NCCN Categories of Evidence and Consensus
Category 1: Based upon high-level evidence, there is uniform NCCN consensus that the intervention is appropriate.
Category 2A: Based upon lower-level evidence, there is uniform NCCN consensus that the intervention is appropriate.
Category 2B: Based upon lower-level evidence, there is NCCN consensus that the intervention is appropriate.
Category 3: Based upon any level of evidence, there is major NCCN disagreement that the intervention is appropriate.
All recommendations are category 2A unless otherwise noted.
Clinical trials: NCCN believes that the best management for any cancer patient is in a clinical trial. Participation in clinical trials is especially encouraged.

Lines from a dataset
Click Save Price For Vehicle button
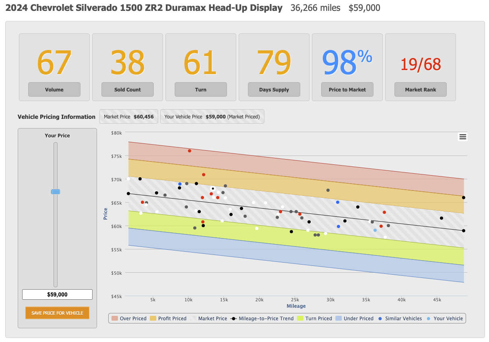Screen dimensions: 489x342 click(x=57, y=313)
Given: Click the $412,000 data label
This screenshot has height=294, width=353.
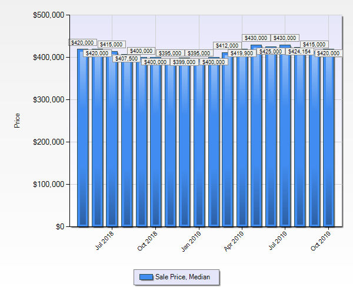Looking at the screenshot, I should tap(228, 45).
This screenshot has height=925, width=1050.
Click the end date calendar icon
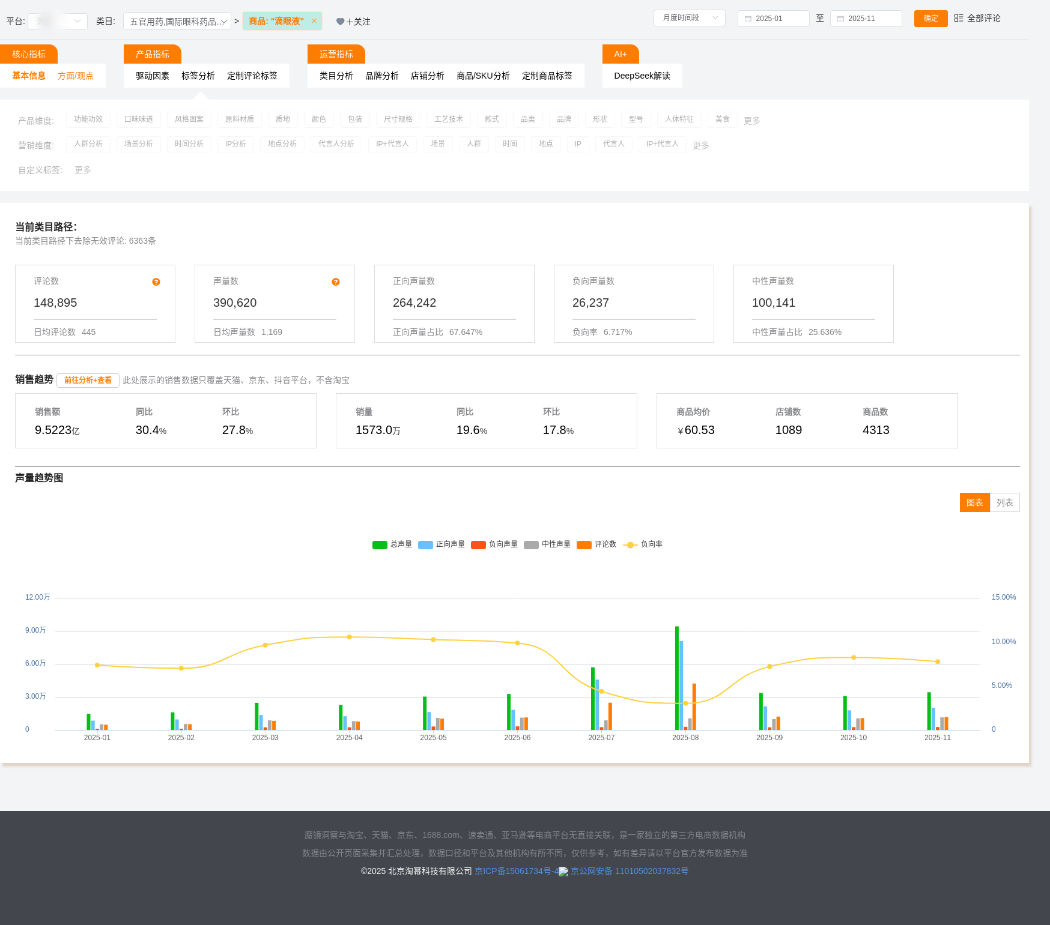[x=840, y=19]
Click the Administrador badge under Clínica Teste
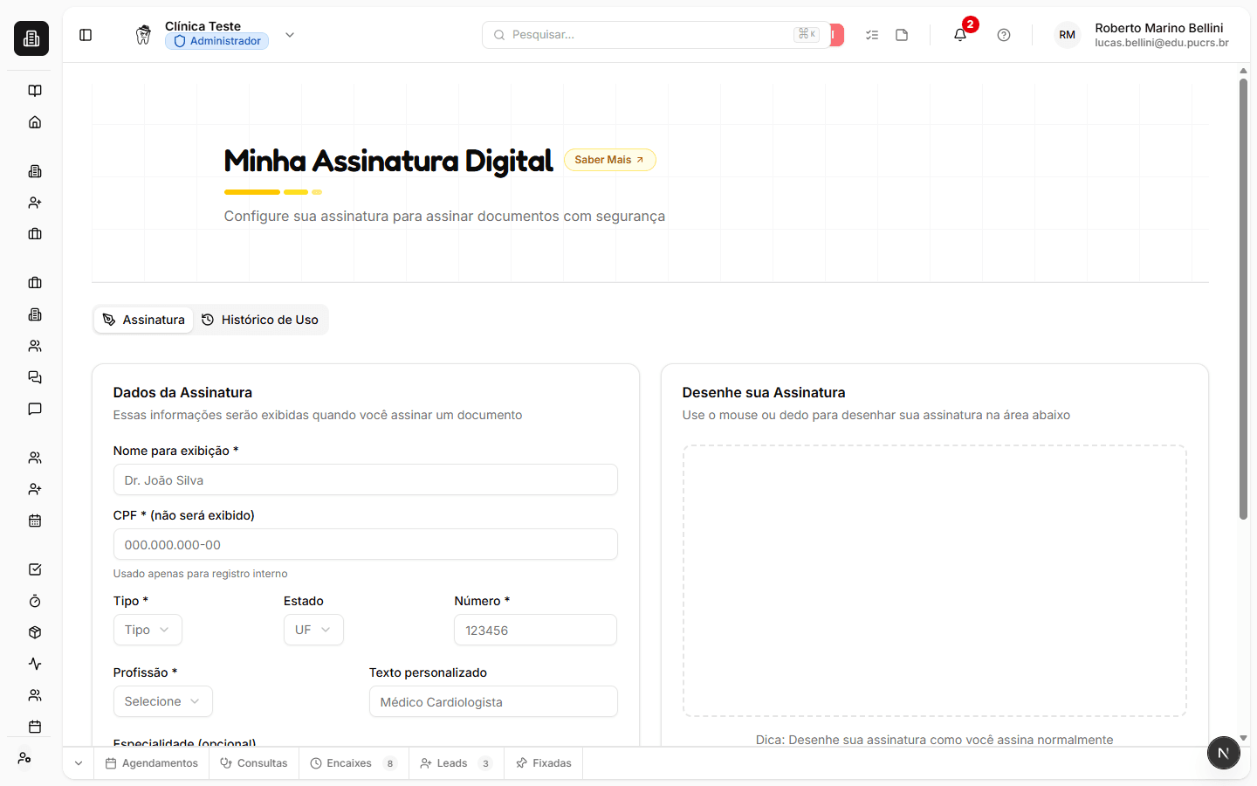 pyautogui.click(x=216, y=40)
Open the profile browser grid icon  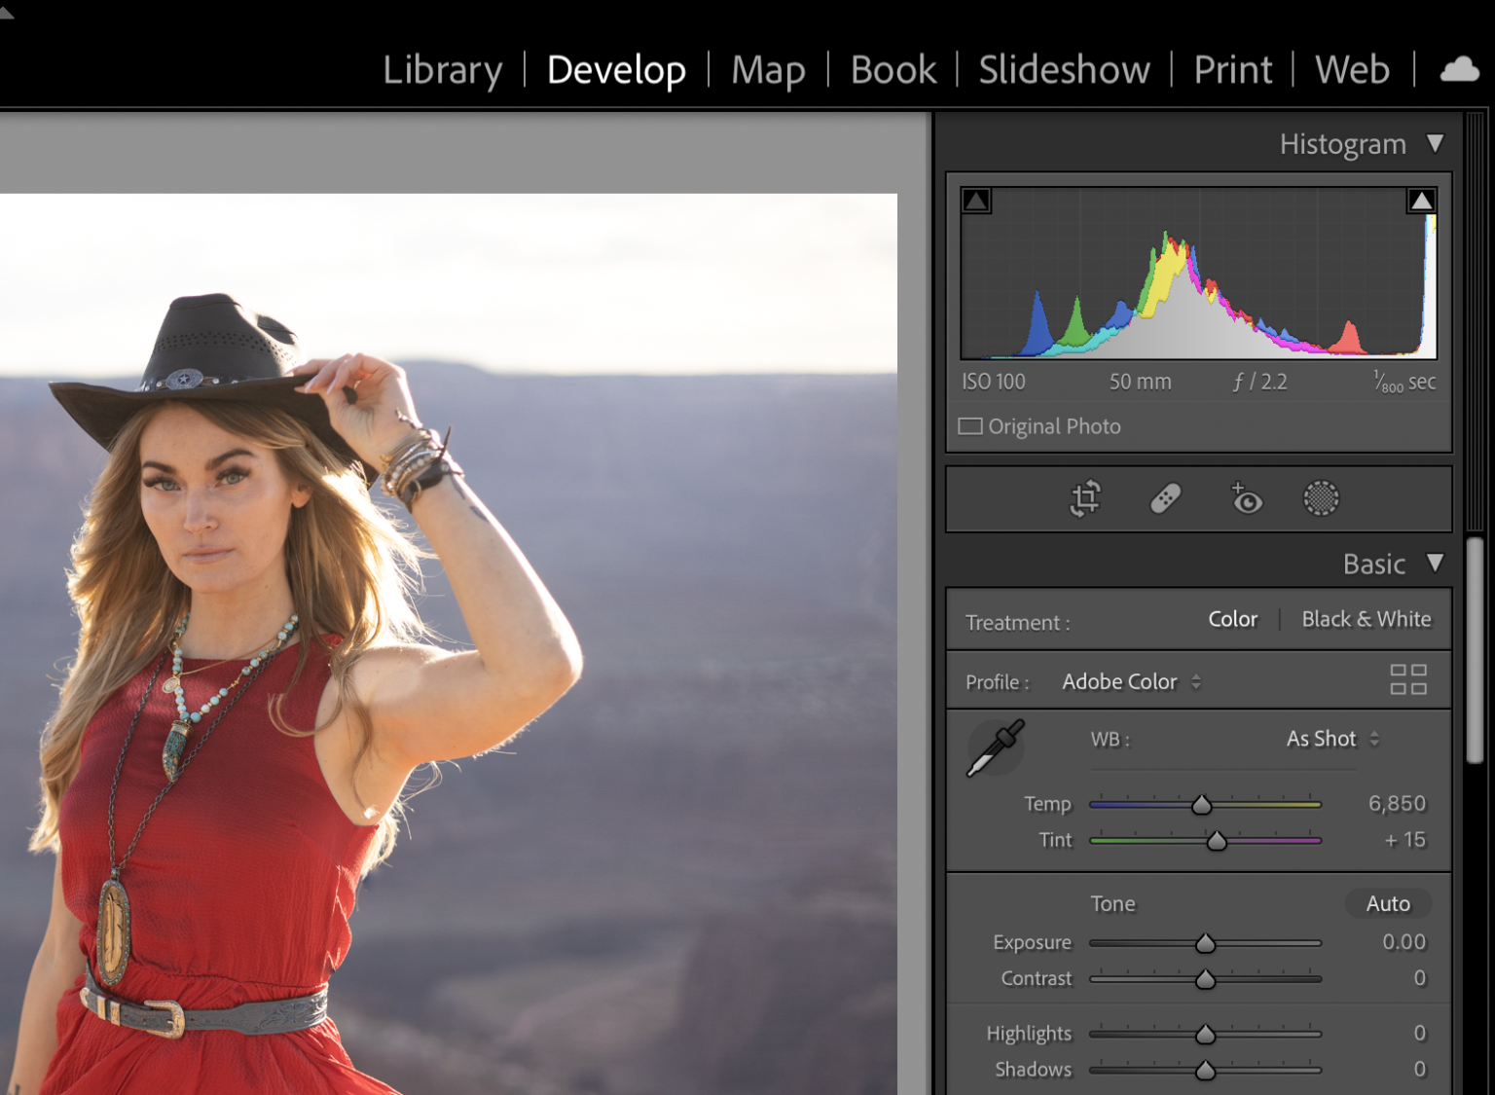1407,679
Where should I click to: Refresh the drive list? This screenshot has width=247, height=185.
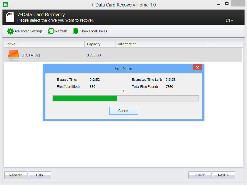pos(57,31)
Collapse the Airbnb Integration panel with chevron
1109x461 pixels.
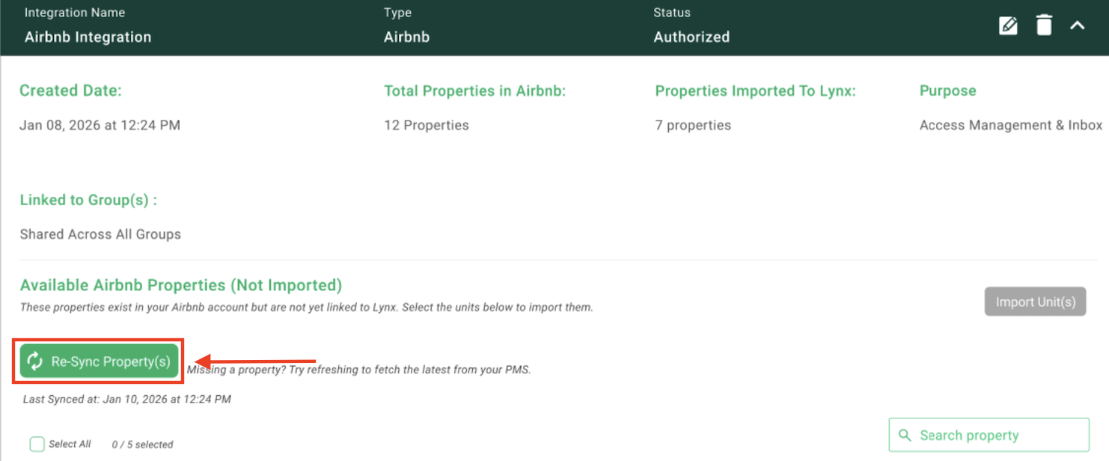(1077, 25)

• **To do**
Duplicate the passage on NCCN evidence categories word for word, everything from "Category 2A: Based" down to "unless otherwise noted.".

• **Result**
Category 2A: Based upon lower-level evidence, there is uniform NCCN consensus that the intervention is appropriate.
Category 2B: Based upon lower-level evidence, there is NCCN consensus that the intervention is appropriate.
Category 3: Based upon any level of evidence, there is major NCCN disagreement that the intervention is appropriate.
All recommendations are category 2A unless otherwise noted.